Вот в этой-то землянке в этот вечер мы и прочли их, эти стихи. И конечно же, мне дал их мой товарищ. Я, право, не знаю, где ему удалось достать и этот журнал, и стихи… Это все какая-то случайность. Потому что никогда прежде никакой журнал сюда, до переднего края, не доходил.
Едва я увидел те стихи, как понял, что слышал уже о поэте. (Тогда с первого раза я даже не запомнил его фамилии.) Я в то время учился на курсах, в танковом училище. И приехавший туда Антокольский сказал нам впервые о том, что появился в Москве новый поэт… Фамилия не запомнилась, а может быть, даже и не называлась.

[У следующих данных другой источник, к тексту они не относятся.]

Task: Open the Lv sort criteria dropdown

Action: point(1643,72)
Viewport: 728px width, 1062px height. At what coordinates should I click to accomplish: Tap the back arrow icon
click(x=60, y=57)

Говорилось так, что он солдат, какой-то еще совсем молодой парень. До войны учился то ли в школе, то ли в вузе, писал плохие стихи. Такие, как все. Стихи, пришедшие от литературы, от книг. Но началась война, и попал этот парень на фронт, под Сталинград попал, был контужен, ранен. Лежал в госпитале. Он-то и написал первые стихи о войне… Настоящие, солдатские.
Мне это запомнилось, хотя для первого раза, может быть, и прозвучало чересчур таинственно.
Очевидно, уже тогда я и товарищи мои по курсам и по казарме восприняли все так, что появился поэт наш. Выращенный войной. Мы знали — он придет обязательно, хотя до сего дня видели только творящих подвиг. За каждую свою побывку на переднем крае я видел их, людей войны. Но не было певца. Не было творящего песню. Того, кто бы рассказал обо всем.
Потому-то и так хорош был этот рассказ, что в нем было что-то от легенды.
И вдруг, в холодный вечер зимы, в необжитой, в старой, покинутой другими землянке попался мне томик лучшего в то время военного журнала «Знамя». Я увидел заверстанные в середину стихи поэта.
«Когда на смерть идут — поют. А перед этим — можно плакать…»
«Снег минами изрыт вокруг и почернел от пыли минной…»
Я сразу понял, что это он.
Как это точно все было передано! Все то, что знал и я. И как раз так, как я сам видел, — покрытые минною копотью склоны.
Сразу подумалось, что я тоже так мог бы показать. Ведь и я, я тоже ходил по этим холмам, овитым фугасной серо-желтой пылью. Везде, пока не доберешься до траншеи, — угольно-серые, черные холмы. Они всюду, куда ни посмотришь.
И поверьте мне: солдату действительно кажется, что все-все снаряды, и крупные и мелкие, летят в него, все, что есть стреляющего, несущего смерть, направлено на него. И все странно его минует. И все — странно! — пока не попадет, его минует.